Noske is regarded as a moderate and pragmatic Social Democrat; however, many in the party in his lifetime were angered by such acts as Noske's voting for the construction of new dreadnoughts for the German Navy, at the time when the pre-1914 Social Democratic Party took a strongly anti-militarist and anti-war position. Noske justified his act by the argument that naval construction created jobs for shipyard workers. In the 1914-1918 period, the Party's outspoken support for Germany's participation in the First World War in effect affirmed the deviant position taken by Noske in the pre-war years.
Best known for putting down the Communist and left wing risings throughout Germany in early 1919, Noske was and remains a controversial figure. To crush the incipient revolution, he permitted and even encouraged the organization and employment of right-wing, nationalist Freikorps. Between January 10 and January 17, 1919 they, together with Reichswehr troops under the command of General von Lüttwitz, crushed the Spartacist revolt by military force, the leaders - Rosa Luxemburg and Karl Liebknecht - being assassinated by right-wing paramilitary (Freikorps) on his orders.
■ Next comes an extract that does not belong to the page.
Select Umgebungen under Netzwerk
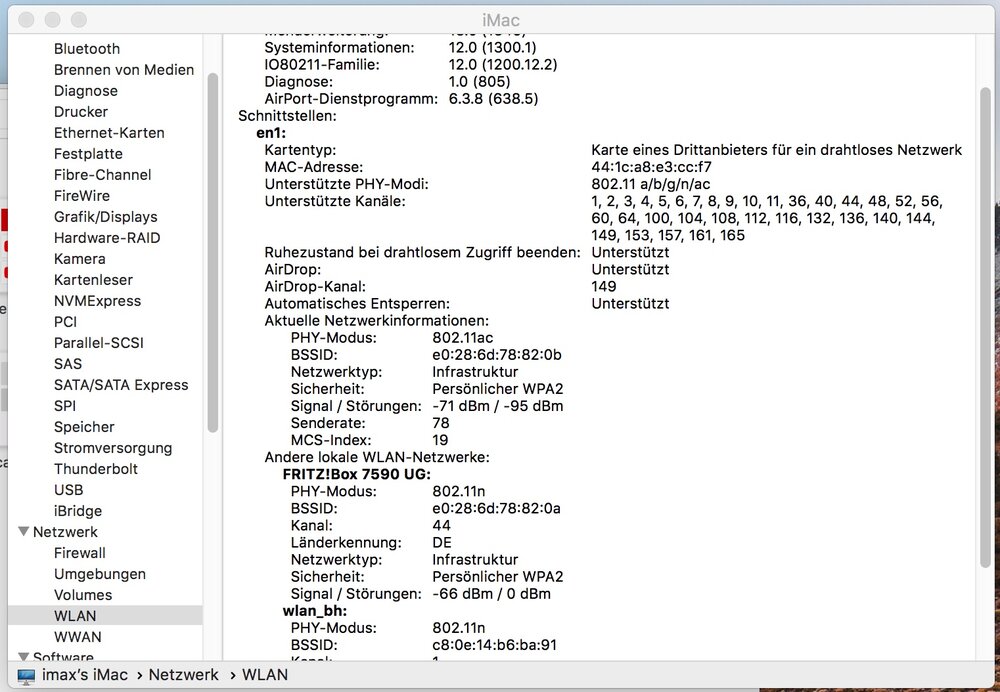Screen dimensions: 1000x692 99,574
On the other hand, he defused the Kiel Mutiny of 1918 without a shot being fired.
One of the few Social Democrats willing to work with the traditional officer class which continued to dominate the Army, Noske was instrumental in restoring order and preventing a German version of the Bolshevik October Revolution in Russia.
Noske was Governor of the Province of Hanover from 1920 on, but was dismissed by the Nazi government in 1933. In 1944 he was arrested by the Gestapo under suspicion of involvement in the July 20 plot against Adolf Hitler. Noske was freed by advancing Allied troops and lived in Frankfurt am Main afterwards. He died while preparing for a lecture tour of the United States.
SPD politician Johannes Kahrs, a leading contemporary representative of the moderate wing of the SPD, has described Gustav Noske as one of his political role models.[1]